After deciding to go, the thought of home came in strongly and with it the urgent desire to see my parents. Traditionally, when a pilgrim set out for Santiago de Compostela or one of the other far-flung destinations, he or she would receive a blessing from their parish priest and be accompanied to the edge of the village by friend, relatives and neighbours. The pilgrim should also first have asked permission from their spouse or close family. Permission to be away for so long and to abandon their affairs to the care of others.

Before we set out I never got round to going to the local church, St George's in Queen's Square, to ask for a blessing. Too embarrassed, since I’ve only set foot there twice, although we're friendly with the staff. Nor did we ask permission of our families. We simply announced our intentions and basked in the interest it aroused. Once or twice during the year I have been to church services, some specifically for pilgrims where those continuing on their way are blessed and sent with prayers. I remember the glorious singing at the midday service in Vézelay. The hesitant manner of the village priest in the tiny hamlet of Las Cabanas as he washed the feet of all present and read out the names of those who had passed through in the previous week, so we could join him in praying for their success. I remember the happy timing of reaching the remarkable Romanesque church of Chamalières-sur-Loire just as one parishioner was clearing up after Mass.

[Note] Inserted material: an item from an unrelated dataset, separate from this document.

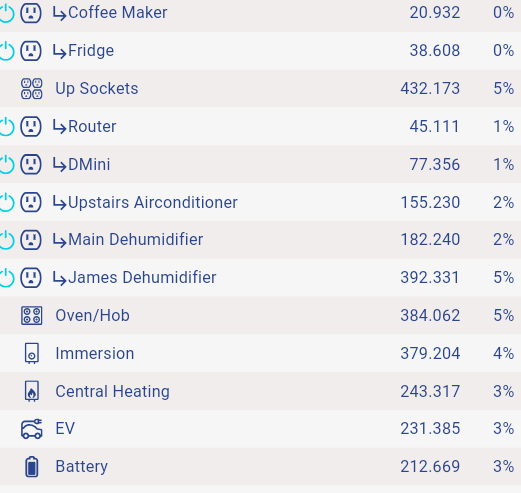The image size is (521, 493).
Task: Click the Immersion water heater icon
Action: coord(32,353)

She welcomed us and wished us "bon chemin", then added a simple "the prayers of Chamalières will go with you."

Although by St Jean I had been enjoying myself, I have over the year grown wary of failing again. Being home had removed me from the place where I had to face that truth about myself. Then just before we left - bless those pilgrim gîtes d'étape - David was besieged by bed bugs and by the time we arrived in London he needed antibiotics, antihistamine and cortisone in multiple doses to offset his allergic reactions. So now it was David's morale that wavered and for a while he questioned whether to carry on. It wouldn't be me pulling out this time.

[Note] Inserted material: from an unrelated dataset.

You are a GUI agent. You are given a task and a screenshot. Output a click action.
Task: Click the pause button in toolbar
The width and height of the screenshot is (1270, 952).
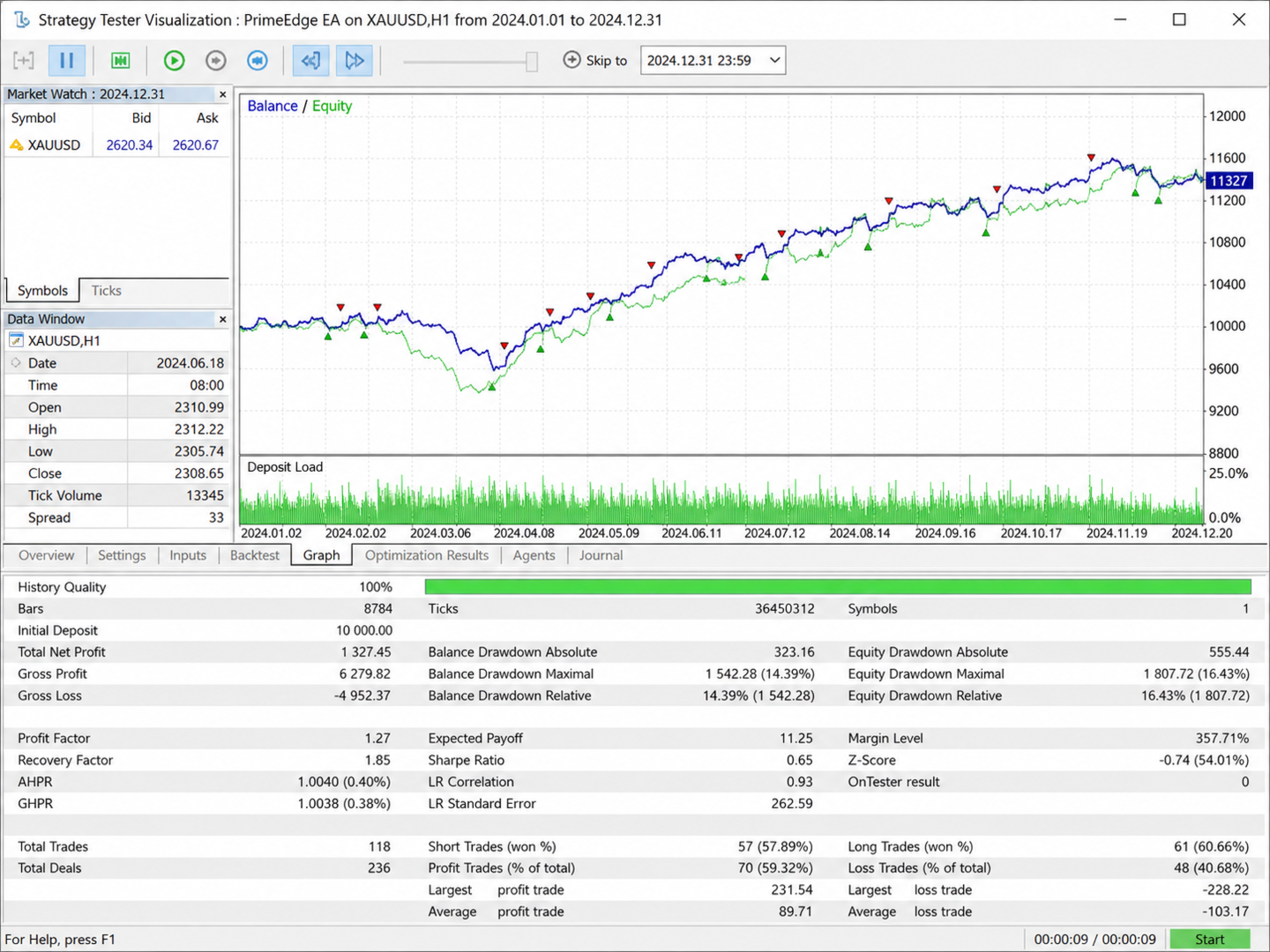tap(66, 60)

The latest newsletter from the Confraternity of St James was waiting for us in London with a book of reflections by twenty five pilgrims about the journey and what it meant to them. Given my thoughts, three articles struck me strongly. A pagan wrote of the pilgrimages undertaken by all faiths and of his own Camino as a way of keeping a connection with the earth. A Methodist minister said that he had been called to be a minister - which he found immensely difficult - but had by accident discovered his vocation as a pilgrim. The testing and times of reflection on the walk helped him deal with his ministry more clearly as a journey. In a third article a woman questioned what was a "real" pilgrim? She worried that she was distinctly unreal, staying in hotels and having her bags carried while walking only short stages each year. But her words revealed she clearly is a pilgrim, as real as any other, facing her own challenges and problems and learning how to deal with them; and growing in herself as a result.

But still there was a hole inside myself and I knew that I needed to see my parents and to receive in some sense a blessing from them. It was a very flying visit, and beautifully exclusive. Talking about the year, I realised how much I would let other people down, not just myself, if I didn’t finish what we had started. I also realised that I can do it. Probably. When it came time to leave I asked Mum and Dad to pray for me to help me over the mountains still to come. The request took them by surprise but they responded instantly and, I think, with pleasure, in a group hug that left us each wiping away an embarrassed tear and laughing sheepishly.